This repo is a data analysis based on data collected by a UCI run survey. In this survey, people were presented with different driving scenarios and asked if they would accept a coupon in the given circumstances. This repo presents findings examining the Bar and Coffee House subset of coupons.
- Python: 3.11.3
- Anaconda: 2.4.0
- Jupyter Notebook: 6.5.4
- Matplotlib: 3.7.1
- Seaborn: 0.12.2
- Pandas: 1.5.3
- Numpy: 1.24.3
The easiest way to install Anaconda is from the online download source. See the installation page for more details on installation process. After downloading open Anaconda Navigator to download Jupyter Notebook
Additional dependencies can be installed from the command line using Conda:
conda install -c matplotlib seaborn pandas numpy
After installing dependencies, run a new Jupyter Notebook instance from root of project:
jupyter notebook
See included Jupyter Notebook for details of analysis.
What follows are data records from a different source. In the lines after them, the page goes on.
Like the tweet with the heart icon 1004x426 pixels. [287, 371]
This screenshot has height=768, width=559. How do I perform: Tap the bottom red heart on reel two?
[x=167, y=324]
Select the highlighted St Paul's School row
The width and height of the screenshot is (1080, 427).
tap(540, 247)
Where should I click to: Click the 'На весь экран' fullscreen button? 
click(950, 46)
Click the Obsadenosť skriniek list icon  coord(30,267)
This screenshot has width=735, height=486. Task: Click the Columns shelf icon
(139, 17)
Findings can roughly be broken down into two sections:
Overall, about 41% of coupons were indicated as "would use" as part of the survey.
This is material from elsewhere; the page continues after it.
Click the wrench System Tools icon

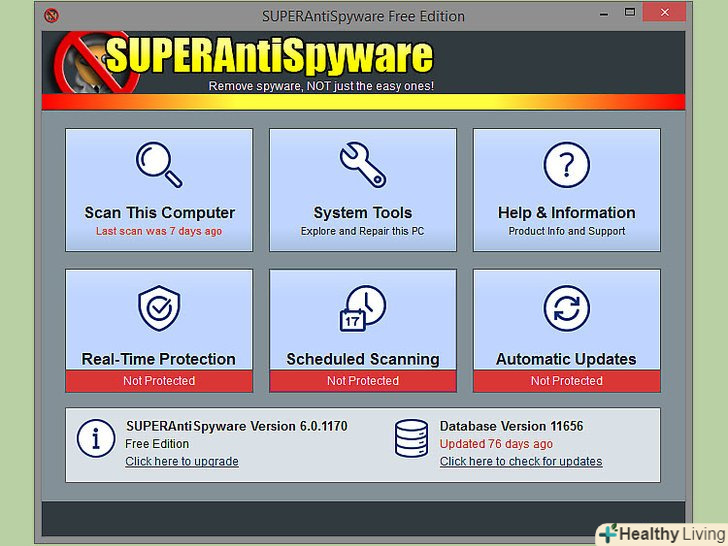pos(362,166)
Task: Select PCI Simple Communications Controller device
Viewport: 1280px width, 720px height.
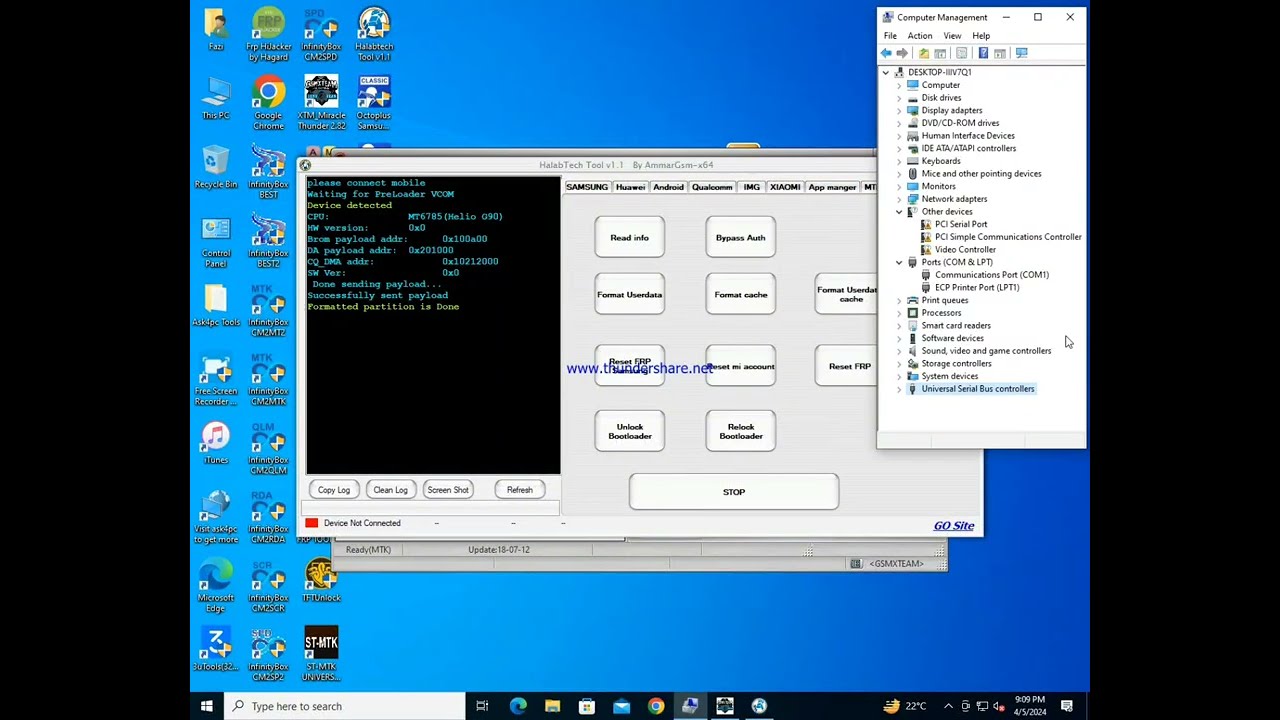Action: coord(1007,237)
Certain groups, such as individuals indicating regular visits to bars, were shown to be more likely to accept a coupon.
Targeting individuals between 25-30 who regularly visit bars would likely lead to an increase in coupon use.
Coffee House Coupons Observations
An analysis of coffee house coupons examining behavior across different age groups was performed.
On average, most age groups indicated a "would use" ratio of about 50%.
The "Below 21" age group indicated a significantly higher ratio, around 70%.
Targetting the "Below 21" age group would likely lead to signicantly higher coupon use.